Code Execution#

AgentIQ supports python code execution in a remote sandbox environment through use of the code_execution function. This function sends a string of python code to a remote code execution server where code is executed, and the result, status, and any errors are returned

Usage#

Currently AgentIQ supports code execution through the included local_sandbox (a locally run code execution docker container) and via a remote Piston Server. In order to utilize code_execution as part of your workflow this server must be running and accepting requests.

To start the local_sandboxyou must have docker installed. If docker is not installed on your machine, follow the appropriate instructions here to install docker on your machine. Once docker is installed and running, navigate to the local_sandbox directory and run the start_local_sandbox.sh script.

# from the root of the repository
$ cd src/aiq/tool/code_execution/local_sandbox
$ source start_local_sandbox.sh

It will take a bit of time for the container to build and initialize, but once you see the following, the server is ready:

*** uWSGI is running in multiple interpreter mode ***
spawned uWSGI master process (pid: 9)
spawned uWSGI worker 1 (pid: 11, cores: 1)
spawned uWSGI worker 2 (pid: 12, cores: 1)
spawned uWSGI worker 3 (pid: 13, cores: 1)
spawned uWSGI worker 4 (pid: 14, cores: 1)
spawned uWSGI worker 5 (pid: 15, cores: 1)
spawned uWSGI worker 6 (pid: 16, cores: 1)
spawned uWSGI worker 7 (pid: 17, cores: 1)
spawned uWSGI worker 8 (pid: 18, cores: 1)
spawned uWSGI worker 9 (pid: 19, cores: 1)
spawned uWSGI worker 10 (pid: 20, cores: 1)
running "unix_signal:15 gracefully_kill_them_all" (master-start)...
2025-03-14 02:02:11,060 INFO success: quit_on_failure entered RUNNING state, process has stayed up for > than 1 seconds (startsecs)

For Piston servers, follow the instructions here to set up a Piston server, or connect to an existing Piston server if you have access to one. Once the server is running you can run your workflow.

The config object for the code_execution function is shown below:

class CodeExecutionToolConfig(FunctionBaseConfig, name="code_execution"):
    """
    Tool for executing python code in a remotely hosted sandbox environment.
    """
    uri: HttpUrl = Field(default="http://127.0.0.1:6000", description="URI for the code execution sandbox server")
    sandbox_type: str = Field(default="local", description="The type of code execution sandbox")
    timeout: float = Field(default=10.0, description="Number of seconds to wait for a code execution request")
    max_output_characters: int = Field(default=1000, description="Maximum number of characters that can be returned")
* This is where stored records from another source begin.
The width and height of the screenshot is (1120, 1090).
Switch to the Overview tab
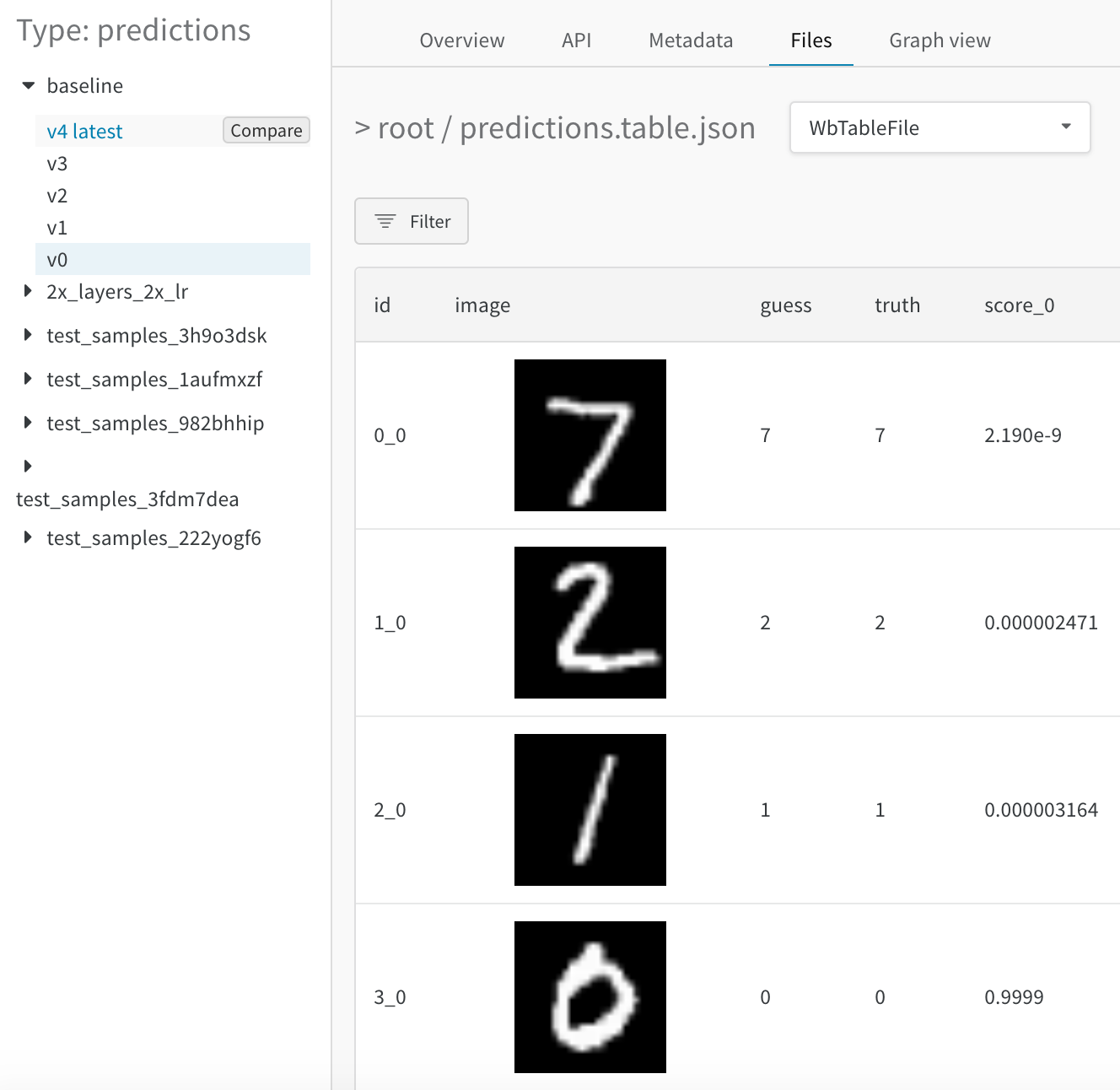[x=461, y=40]
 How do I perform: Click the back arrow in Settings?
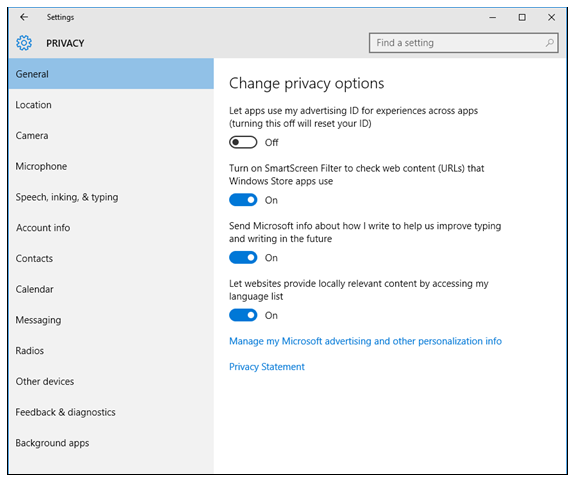(x=24, y=17)
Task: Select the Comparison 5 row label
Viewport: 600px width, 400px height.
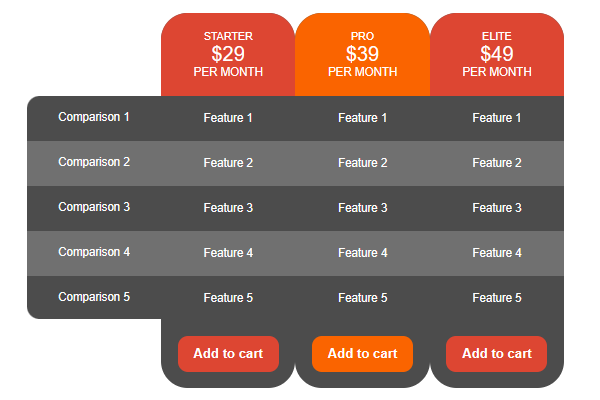Action: click(94, 297)
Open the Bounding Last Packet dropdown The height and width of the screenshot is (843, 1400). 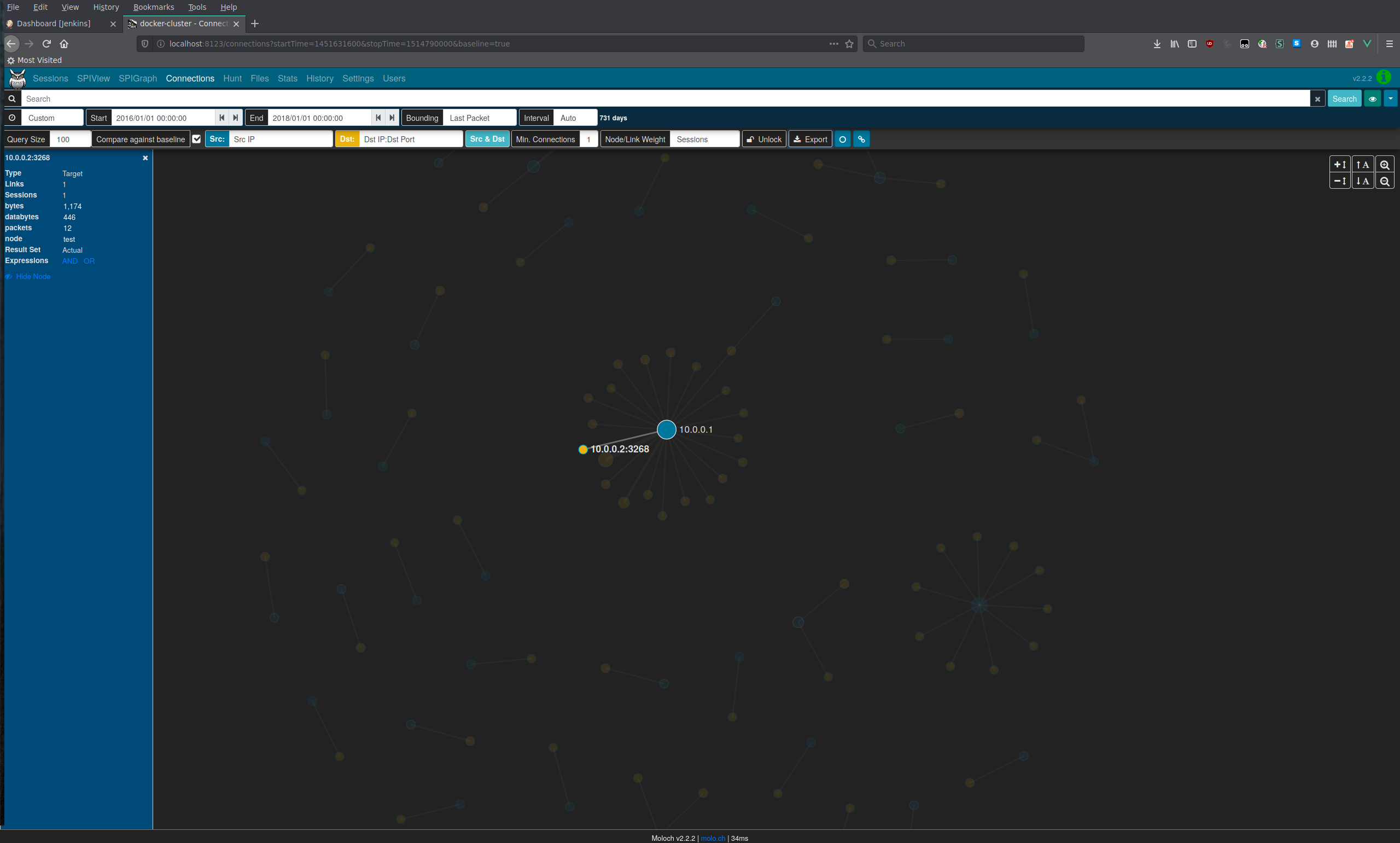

The defaults for this config are set use the local_sandboxserver with a default timeout of 10s and a maximum output of 1000 characters. Below is an example of how this would look in the config file:

functions:
    code_execution_tool:
      _type: code_execution

Below is an example config that connects to a Piston server with a timeout of 30s and a maximum of 3000 characters returned:

functions:
    code_execution_tool:
      _type: code_execution
      uri: "http://my-piston-server"
      timeout: 30
      max_output_characters: 3000

This remote code execution servers return JSON object containing the execution status, stdout, and stderr. For example:

{
    "process_status": "completed",
    "stdout": "Hello World\n\n",
    "stderr": ""
}

If code execution results in an error, this will show up in stderr:

{
    "process_status": "error",
    "stdout": "",
    "stderr": "Traceback (most recent call last):\n  File \"<string>\", line 19, in <module>\n  File \"<string>\", line 1, in <module>\nZeroDivisionError: division by zero\n\n"
}

Lastly, it is worth noting that the only thing returned to the function calling the code_execution function is (assuming no errors) whatever is printed out to stdout. No other artifacts, such as files or in memory objects, are returned from the sandbox, so it is important that the desired result of the code execution is printed out.